Rajapur is a town (Nagar Panchayat) and  tehsil of Chitrakoot district in the Indian state of Uttar Pradesh. It is situated along the bank of river Yamuna. It has its nickname as "Tulsi Dhaam" after great Hindi poet Goswami Tulsidas, who is the writer of holy "Ram Charit Manas" along with many other religious books of Hindus. There is a temple devoted to Tulsidas where part of the original "Hand written Scripture" of Ramcharitmanas is still available, although some pages may be missing. Rajapur is linked  with Kaushambi district on the opposite bank of river Yamuna.

Tourist attractions
Places like Hanuman ji temple, Tulsighat, Tulsi smarak are some of the places of interest in the town for local people as well as people from nearby villages. Being the birthplace of saint poet Goswami Tulsidas it is visited by many other people from all parts of the country. Tulsi ghat is a nice place to spent some time in morning and evening because of scenic beauty of this place and breeze. Chitrakoot which is district headquarter is also a very famous tourist attraction only 50 km from Rajapur. Apart from this there is a place called Nadi taura, 18 km from Rajapur, where a famous hanuman ji temple is situated.

Demographics
As per the 2011 Census of India, Rajapur had a population of 17,439. Out of it 97% are Hindu and 2.28% are Muslims. Rajapur has an average literacy rate of 70.38%, male literacy rate is 77.98% and female literacy rate is 61.73%. In Rajapur, 20% of the population is under 6 years of age.

Education

Higher Education
 Sri Tulsi Smarak Sanskrit Mahavidhalaya, Rajapur
 Sri Kedarnath Jagannath Mhavidhalaya, khatwara, Rajapur
 Sri Kedarnath Ramswarup Mhavidhalaya, Khatwara, Rajapur
 Sri Vashishth Narayan Karwariya Mhavidhalaya, Rajapur

Schools
 Govt. Girls Inter College
 Sri Tulsi Inter College (govt.) 
 Dhirendra Inter College
 Jitendra Higher Secondary School
 Primary School Rajapur
 Sarswati Shishu Vidhya Mandir nandin kurmiyan
 S.M. Public School
 Angel English Medium School

Transportation
Rajapur town is connected with some major cities like District headquarter Chitrakoot, Allahabad, Kanpur, Lucknow etc. by National highway and state highway.  

Railway: The nearest railway station is Chitrakoot Dham Karwi (CKTD) which connects Banda, Jhansi, Kanpur and Delhi line on one side and Allahabad, Varanasi on another side. Another railway junction is Manikpur (MKP) which connects Katni, Jabalpur, Bombay line on one side and Allahabad, Varanasi, Patna on other side. Although road connectivity for Manikpur railway junction is required to be improved from existing single lane road to two lane highway because of its utility.

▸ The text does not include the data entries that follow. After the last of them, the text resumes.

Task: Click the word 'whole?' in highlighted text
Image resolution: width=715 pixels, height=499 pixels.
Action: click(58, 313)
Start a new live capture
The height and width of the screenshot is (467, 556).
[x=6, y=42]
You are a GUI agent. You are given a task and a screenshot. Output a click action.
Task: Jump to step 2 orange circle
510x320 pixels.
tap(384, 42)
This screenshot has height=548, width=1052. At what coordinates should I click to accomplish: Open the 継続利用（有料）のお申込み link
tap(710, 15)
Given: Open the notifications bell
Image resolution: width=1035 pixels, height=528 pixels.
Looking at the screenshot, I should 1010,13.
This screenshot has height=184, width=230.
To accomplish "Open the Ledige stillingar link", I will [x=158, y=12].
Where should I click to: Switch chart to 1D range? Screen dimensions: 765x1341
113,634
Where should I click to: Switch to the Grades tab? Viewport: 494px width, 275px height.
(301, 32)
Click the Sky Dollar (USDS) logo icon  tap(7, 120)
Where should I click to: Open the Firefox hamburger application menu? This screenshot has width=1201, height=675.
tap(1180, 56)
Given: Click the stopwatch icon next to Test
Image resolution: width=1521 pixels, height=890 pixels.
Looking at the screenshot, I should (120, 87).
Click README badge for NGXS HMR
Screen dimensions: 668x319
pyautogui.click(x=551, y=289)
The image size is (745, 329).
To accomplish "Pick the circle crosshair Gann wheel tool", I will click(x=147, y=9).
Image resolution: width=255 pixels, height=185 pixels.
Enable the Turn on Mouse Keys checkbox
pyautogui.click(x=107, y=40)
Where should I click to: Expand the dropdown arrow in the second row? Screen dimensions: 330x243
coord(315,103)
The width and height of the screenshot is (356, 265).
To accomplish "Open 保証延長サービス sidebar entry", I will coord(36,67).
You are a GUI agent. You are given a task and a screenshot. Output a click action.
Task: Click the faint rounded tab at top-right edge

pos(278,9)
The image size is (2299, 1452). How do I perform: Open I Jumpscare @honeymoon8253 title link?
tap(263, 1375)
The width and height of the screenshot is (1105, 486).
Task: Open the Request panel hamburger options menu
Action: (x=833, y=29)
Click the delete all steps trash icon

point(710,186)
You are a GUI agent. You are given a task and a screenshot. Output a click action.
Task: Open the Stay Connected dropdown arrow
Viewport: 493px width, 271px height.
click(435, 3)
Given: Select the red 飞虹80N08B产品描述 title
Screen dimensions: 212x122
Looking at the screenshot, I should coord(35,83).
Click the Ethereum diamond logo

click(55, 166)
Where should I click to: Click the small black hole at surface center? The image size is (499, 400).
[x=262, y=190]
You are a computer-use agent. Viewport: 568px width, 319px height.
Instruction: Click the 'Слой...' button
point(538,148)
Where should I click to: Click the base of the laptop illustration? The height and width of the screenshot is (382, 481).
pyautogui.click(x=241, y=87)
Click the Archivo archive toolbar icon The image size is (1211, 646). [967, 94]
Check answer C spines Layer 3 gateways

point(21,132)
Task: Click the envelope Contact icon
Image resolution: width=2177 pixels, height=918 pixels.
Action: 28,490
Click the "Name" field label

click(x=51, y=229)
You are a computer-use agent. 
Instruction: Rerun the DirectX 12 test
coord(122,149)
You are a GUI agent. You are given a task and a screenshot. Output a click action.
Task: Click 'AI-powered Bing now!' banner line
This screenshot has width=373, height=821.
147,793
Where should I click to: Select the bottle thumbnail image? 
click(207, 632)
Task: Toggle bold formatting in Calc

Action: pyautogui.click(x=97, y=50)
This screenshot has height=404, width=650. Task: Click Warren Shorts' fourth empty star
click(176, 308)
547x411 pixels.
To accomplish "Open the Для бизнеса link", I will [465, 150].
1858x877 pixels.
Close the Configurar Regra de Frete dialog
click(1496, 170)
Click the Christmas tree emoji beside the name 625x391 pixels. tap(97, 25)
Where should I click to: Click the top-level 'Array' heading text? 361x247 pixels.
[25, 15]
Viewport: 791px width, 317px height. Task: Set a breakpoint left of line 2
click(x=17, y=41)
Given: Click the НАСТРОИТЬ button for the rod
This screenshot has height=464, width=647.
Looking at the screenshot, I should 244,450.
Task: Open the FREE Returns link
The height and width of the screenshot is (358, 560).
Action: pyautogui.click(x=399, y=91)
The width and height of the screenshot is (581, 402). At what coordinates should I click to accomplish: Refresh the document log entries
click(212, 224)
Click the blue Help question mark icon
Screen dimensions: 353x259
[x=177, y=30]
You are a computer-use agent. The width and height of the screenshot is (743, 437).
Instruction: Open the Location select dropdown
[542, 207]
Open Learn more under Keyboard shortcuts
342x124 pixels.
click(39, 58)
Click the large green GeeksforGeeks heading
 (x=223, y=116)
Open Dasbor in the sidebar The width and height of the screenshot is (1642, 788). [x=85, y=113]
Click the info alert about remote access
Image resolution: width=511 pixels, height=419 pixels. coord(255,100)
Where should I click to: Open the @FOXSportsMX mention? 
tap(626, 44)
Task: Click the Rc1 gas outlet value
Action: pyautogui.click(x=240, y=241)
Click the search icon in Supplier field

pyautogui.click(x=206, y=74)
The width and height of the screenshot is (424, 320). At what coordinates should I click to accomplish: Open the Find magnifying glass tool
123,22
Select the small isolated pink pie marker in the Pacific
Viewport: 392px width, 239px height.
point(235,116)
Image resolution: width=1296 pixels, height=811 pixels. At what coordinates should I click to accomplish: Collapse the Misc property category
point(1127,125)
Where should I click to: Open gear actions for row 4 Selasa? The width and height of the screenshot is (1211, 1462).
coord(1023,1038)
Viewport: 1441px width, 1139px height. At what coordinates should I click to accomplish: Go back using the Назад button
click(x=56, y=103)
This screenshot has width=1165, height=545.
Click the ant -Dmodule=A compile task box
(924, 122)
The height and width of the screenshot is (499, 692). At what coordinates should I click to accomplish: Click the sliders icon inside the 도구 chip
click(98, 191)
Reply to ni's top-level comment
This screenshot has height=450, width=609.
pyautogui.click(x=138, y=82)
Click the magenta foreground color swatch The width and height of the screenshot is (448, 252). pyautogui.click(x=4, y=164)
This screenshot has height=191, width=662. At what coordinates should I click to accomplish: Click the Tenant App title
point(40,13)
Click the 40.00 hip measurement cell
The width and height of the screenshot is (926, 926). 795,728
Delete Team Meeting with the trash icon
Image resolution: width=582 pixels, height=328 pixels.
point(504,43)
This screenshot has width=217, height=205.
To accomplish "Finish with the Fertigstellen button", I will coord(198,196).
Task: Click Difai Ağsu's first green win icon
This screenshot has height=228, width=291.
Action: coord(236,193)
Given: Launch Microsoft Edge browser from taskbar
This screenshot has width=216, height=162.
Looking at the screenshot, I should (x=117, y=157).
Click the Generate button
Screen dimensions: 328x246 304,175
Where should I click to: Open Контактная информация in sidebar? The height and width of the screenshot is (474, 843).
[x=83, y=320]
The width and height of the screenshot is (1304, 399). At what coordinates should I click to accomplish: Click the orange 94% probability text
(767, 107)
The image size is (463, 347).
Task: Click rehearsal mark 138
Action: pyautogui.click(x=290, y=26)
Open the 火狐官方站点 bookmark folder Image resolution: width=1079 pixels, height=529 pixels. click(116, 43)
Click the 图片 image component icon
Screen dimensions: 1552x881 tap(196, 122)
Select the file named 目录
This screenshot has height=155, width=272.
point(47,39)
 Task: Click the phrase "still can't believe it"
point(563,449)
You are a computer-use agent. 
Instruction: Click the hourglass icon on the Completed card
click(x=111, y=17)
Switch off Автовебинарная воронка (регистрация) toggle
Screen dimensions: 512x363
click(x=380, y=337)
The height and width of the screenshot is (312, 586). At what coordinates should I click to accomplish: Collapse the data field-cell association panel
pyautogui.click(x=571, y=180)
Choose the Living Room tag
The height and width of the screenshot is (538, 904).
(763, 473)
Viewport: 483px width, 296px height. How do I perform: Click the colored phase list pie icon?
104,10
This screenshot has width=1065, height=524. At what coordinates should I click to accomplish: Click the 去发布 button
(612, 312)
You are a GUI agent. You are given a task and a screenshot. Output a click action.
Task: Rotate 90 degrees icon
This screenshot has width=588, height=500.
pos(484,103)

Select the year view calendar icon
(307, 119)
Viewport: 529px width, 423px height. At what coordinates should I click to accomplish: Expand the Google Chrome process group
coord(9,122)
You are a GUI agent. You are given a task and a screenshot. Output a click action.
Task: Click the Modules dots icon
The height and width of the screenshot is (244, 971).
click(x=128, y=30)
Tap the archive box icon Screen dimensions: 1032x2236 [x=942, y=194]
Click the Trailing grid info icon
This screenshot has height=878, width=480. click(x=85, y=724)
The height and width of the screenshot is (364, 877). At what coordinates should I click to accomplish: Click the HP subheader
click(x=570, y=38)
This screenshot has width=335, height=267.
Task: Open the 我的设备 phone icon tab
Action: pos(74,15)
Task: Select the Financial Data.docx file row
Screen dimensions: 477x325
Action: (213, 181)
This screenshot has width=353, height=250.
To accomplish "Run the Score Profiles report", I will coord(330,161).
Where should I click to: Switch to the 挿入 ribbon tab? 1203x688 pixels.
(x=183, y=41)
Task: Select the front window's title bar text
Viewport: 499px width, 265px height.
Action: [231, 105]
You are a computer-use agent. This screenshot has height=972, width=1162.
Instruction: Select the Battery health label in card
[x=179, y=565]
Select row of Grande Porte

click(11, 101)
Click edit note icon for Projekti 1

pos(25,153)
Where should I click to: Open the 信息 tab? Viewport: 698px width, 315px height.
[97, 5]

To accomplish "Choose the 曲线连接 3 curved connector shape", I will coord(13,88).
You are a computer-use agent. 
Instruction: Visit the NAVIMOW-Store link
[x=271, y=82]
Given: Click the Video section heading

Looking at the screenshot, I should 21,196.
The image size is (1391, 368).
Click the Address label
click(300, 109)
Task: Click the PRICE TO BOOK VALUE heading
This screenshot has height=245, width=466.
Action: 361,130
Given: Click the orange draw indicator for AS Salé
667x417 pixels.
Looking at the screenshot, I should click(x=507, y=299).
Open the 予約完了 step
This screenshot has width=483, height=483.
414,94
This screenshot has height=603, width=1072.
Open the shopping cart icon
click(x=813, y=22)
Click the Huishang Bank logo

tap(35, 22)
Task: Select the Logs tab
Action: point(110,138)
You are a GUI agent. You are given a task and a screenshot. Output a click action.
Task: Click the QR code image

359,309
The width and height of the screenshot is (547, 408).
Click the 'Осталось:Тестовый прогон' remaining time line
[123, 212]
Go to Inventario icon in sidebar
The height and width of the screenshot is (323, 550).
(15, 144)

Air: The nearest airport is at Bamrauli near Allahabad which is approximately 80 km away from Rajapur. Lucknow airport ( Chaudhary Charan Singh International Airport) which has frequent flights for major cities of the country, is nearly 180 km away from the town.

Economy
People of the town are mostly dependent on self business. Industrial development is almost nil, however small scale production of agro/food products may be there for sell at local market. Some of the families own farm land so practice agriculture and vegetable production. There is a good level of attention towards education and thereby jobs in government as well as private sector. Well educated youth are serving the country in the various positions including software industry, education, service sector, and public administration.